-- Opening Marker --

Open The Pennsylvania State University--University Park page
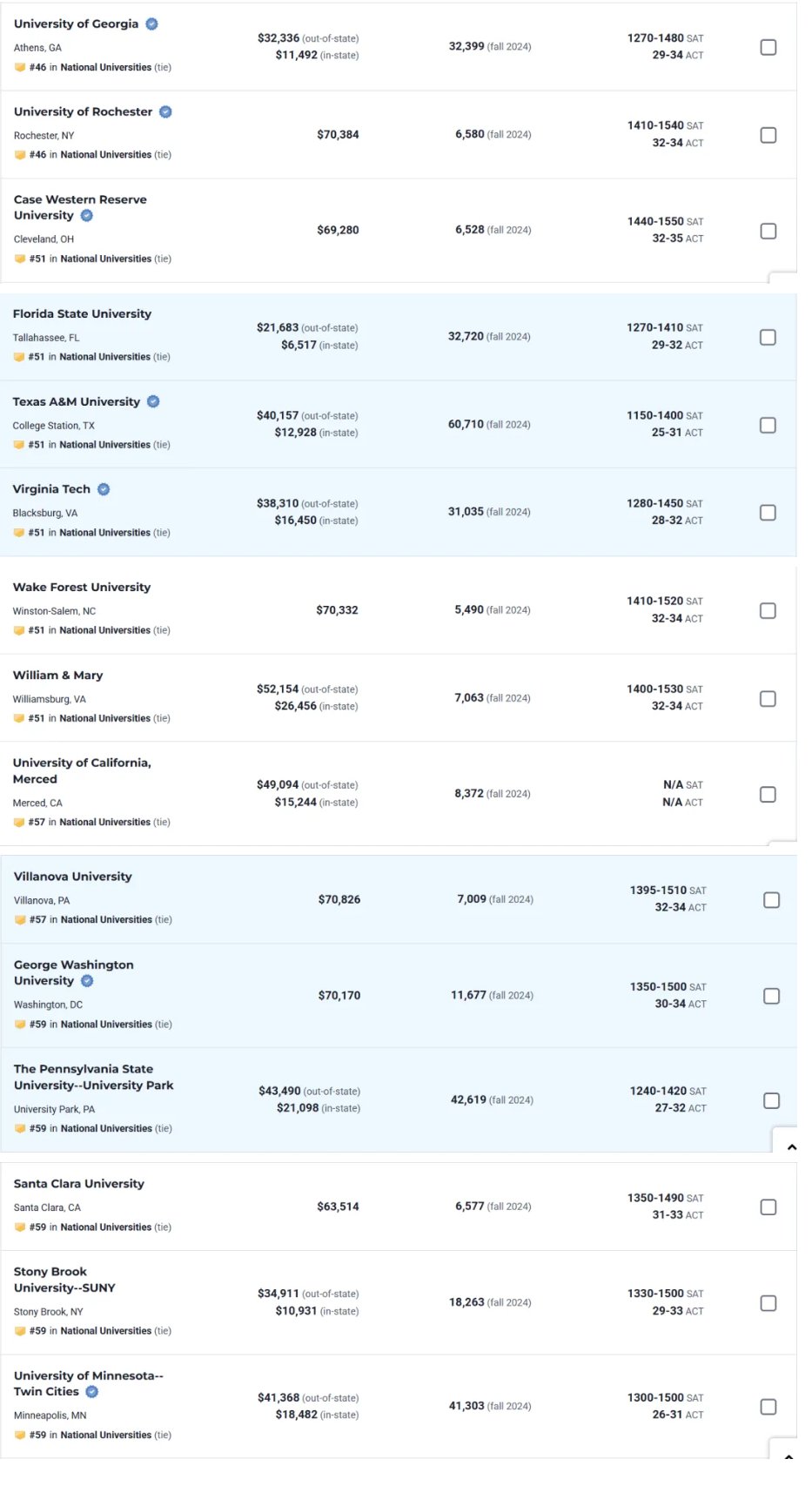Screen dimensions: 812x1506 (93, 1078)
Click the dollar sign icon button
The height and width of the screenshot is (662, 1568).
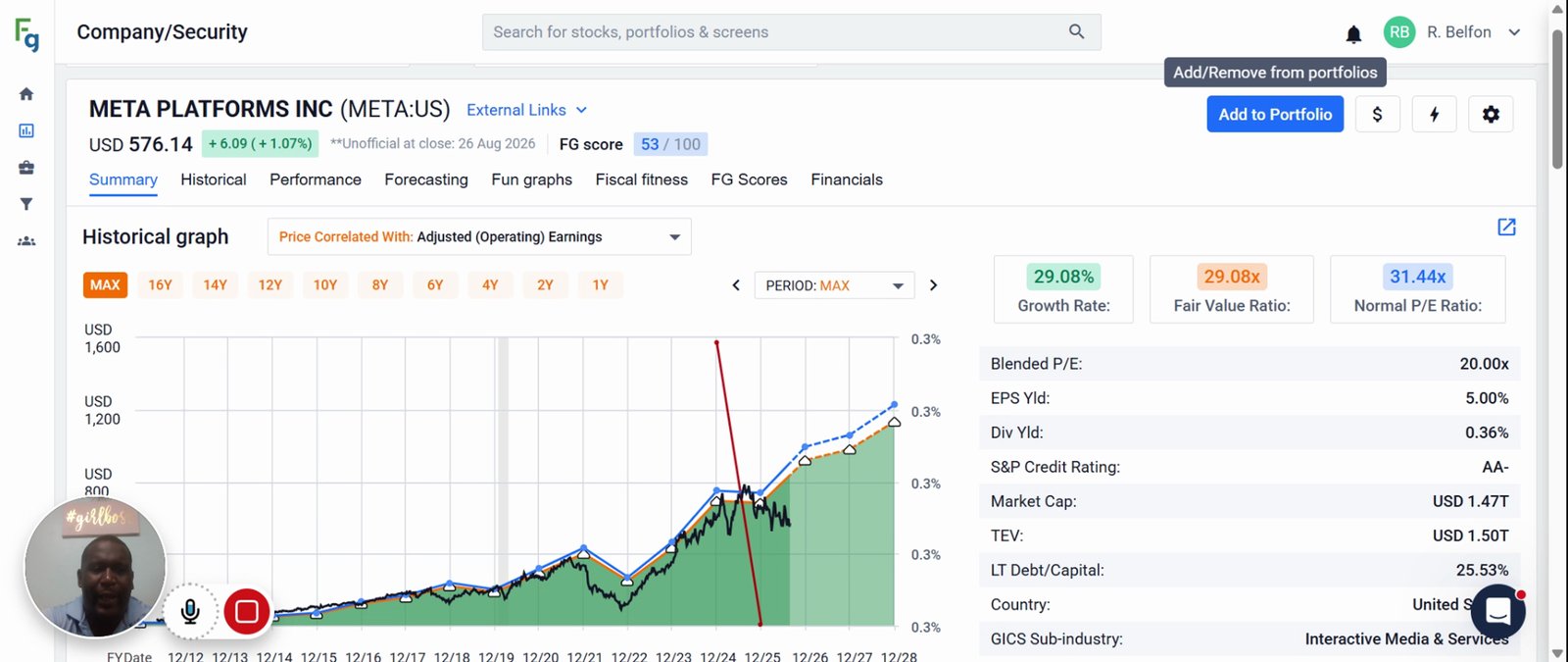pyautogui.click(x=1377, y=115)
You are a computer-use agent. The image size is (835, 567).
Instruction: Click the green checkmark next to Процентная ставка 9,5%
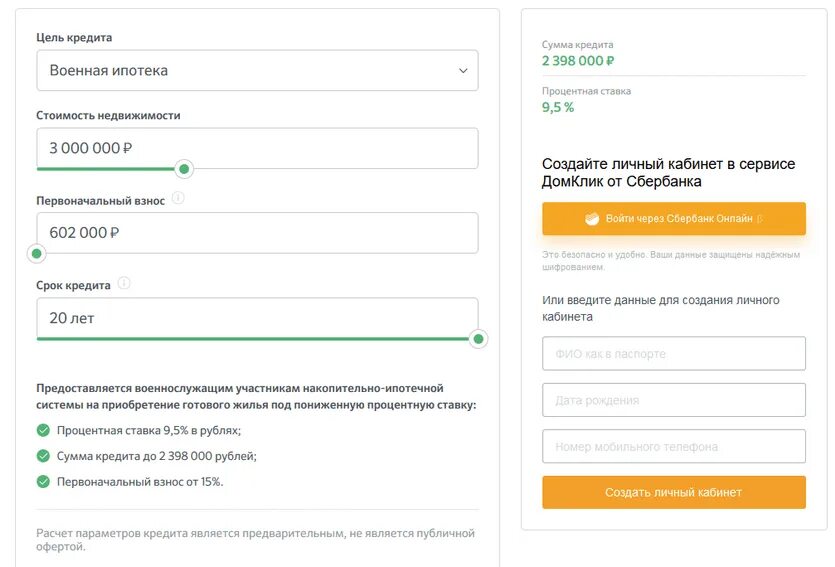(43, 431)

-- Closing Marker --

▶ _Problem details_: All lines above must be repeated exactly, and the pictures must be omitted.

▶ _Response to this task_:
Open The Pennsylvania State University--University Park page
Screen dimensions: 812x1506 (93, 1078)
Click the dollar sign icon button
The height and width of the screenshot is (662, 1568).
pyautogui.click(x=1377, y=115)
You are a computer-use agent. The image size is (835, 567).
Instruction: Click the green checkmark next to Процентная ставка 9,5%
(43, 431)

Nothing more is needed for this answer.